Langgar Kode Etik Berat, Sidang Etik Senin Depan
Dari hasil penyelidikan Bidang Paminal dan Pengawalan Profesi (Walprop), tersangka dinilai telah melanggar kode etik dan profesi Polri serta pidana umum. Pelanggaran yang dilakukan termasuk kategori berat.
Pelanggaran tersebut di antaranya Pasal 13 ayat (1) PP RI Tahun 2003 tentang Pemberhentian Anggota Polri juncto Pasal 5 ayat (1) huruf b, Pasal 8 huruf c angka 1, 2, dan 3, serta Pasal 13 huruf m PP Polri Tahun 2002 tentang Kode Etik Profesi Polri.

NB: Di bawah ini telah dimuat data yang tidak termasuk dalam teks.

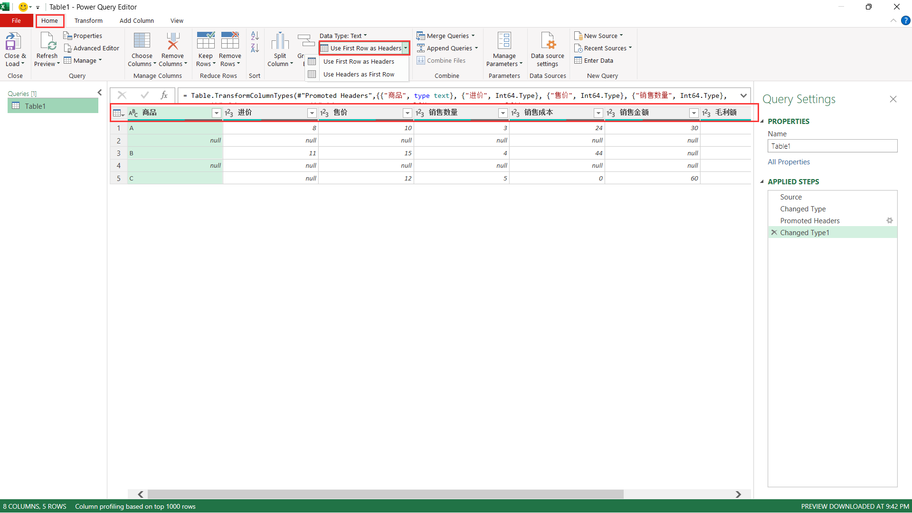Select Use Headers as First Row

(x=359, y=74)
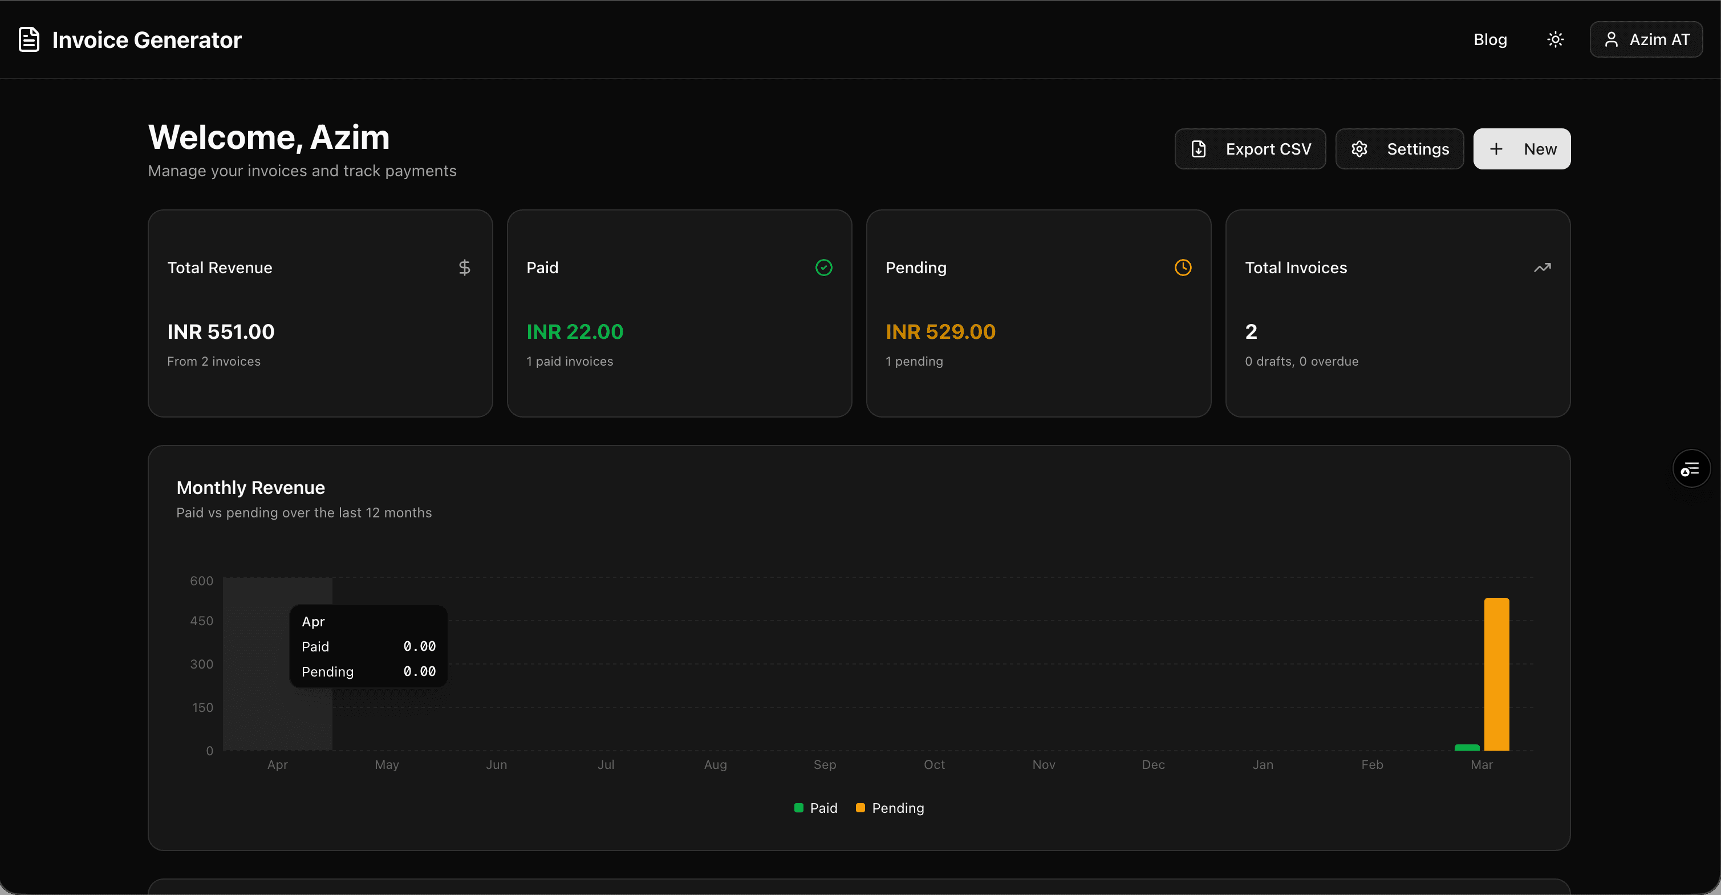Screen dimensions: 1721x895
Task: Click the trend-arrow icon on Total Invoices card
Action: pos(1542,267)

"Ini merupakan pelanggaran berat, sehingga Propam dapat mengambil langkah percepatan proses pelaksanaan sidang etik, meskipun proses pidana masih berjalan, sesuai PP Nomor 7 Tahun 2002," tegas Hery.
Ia menambahkan, dari hasil gelar perkara Paminal dan Walprop, seluruh unsur pelanggaran telah terpenuhi. Oleh karena itu, sidang Komisi Kode Etik Polri dijadwalkan akan digelar pada Senin (29/12) mendatang.
Sidang Terbuka, BEM ULM dan Keluarga Korban Diundang
Hery menegaskan, sidang etik akan digelar secara terbuka di Polresta Banjarmasin sebagai bentuk transparansi dan akuntabilitas institusi kepolisian kepada publik.
"Sidang akan digelar terbuka di Polresta Banjarmasin. Silakan dikawal bersama, termasuk dari BEM ULM. Kabid Humas akan memfasilitasi pelaksanaannya," sebutnya.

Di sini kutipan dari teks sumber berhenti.